If you struggle with eyes that are constantly dry, red, or itchy, you might be suffering from dry eye syndrome. This is not a serious eye condition, but one that may require an eye exam in order to determine the root cause. Here are some things to know about dry eye syndrome.

There Are a Variety of Causes

First of all, like many conditions of the eye, there isn't just one single thing that causes dry eye syndrome. You can get it whether or not you are physically healthy and can get it simply from hormonal changes or the environment you are in. Many people have acute dry eye syndrome, where it only occurs due to sun exposure or being in an especially dry environment. Other people have it chronically, where it lasts or keeps returning. Some other possible causes of this condition include having an autoimmune disorder, smoking cigarettes, taking certain medications, or having had eye surgery in the past.

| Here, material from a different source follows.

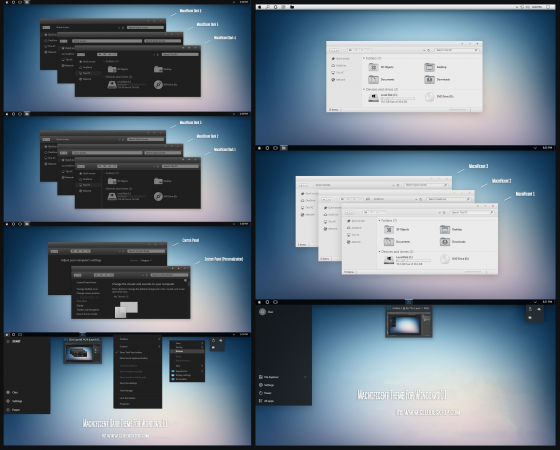The image size is (560, 450).
Task: Click Photoshop thumbnail preview above light-theme taskbar
Action: coord(409,321)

You May Have Other Symptoms

You should also be aware of the potential symptoms and side effects, since having dry eyes is not the only symptom in most cases. With dry eye syndrome, you might have itchy eyes, eyes that start to get red, or feet uncomfortable. With excessive dryness, the eyes can start to burn since moisture is needed to keep the eyes healthy. You might also have a scratchy feeling in the eyes that doesn't seem to go away, blurry vision, or extra sensitivity to light. Many of these symptoms are also common with allergies, so it may take narrowing down your symptoms to determine if it is dry eye syndrome or simply from allergies.

Treatment Requires a Visit to Your Optometrist

While you can use artificial tears for dry eyes, if you keep getting the condition even with the artificial tears, you should consider visiting your optometrist. They will run some tests and give you a physical exam to determine if there is another cause for it. It is possible that you need to change your environment or that a medicine you take daily is causing the condition. Some tests you might have include measuring your tear production, a visual acuity measurement, and measuring your concentration of tears. The eye doctor wants to figure out if your eyelids or a chronic illness is causing the dry eyes so that can be treated. Some possible treatments include prescription eye drops to return moisture to your eyes and treating the conditions leading to the dry eyes.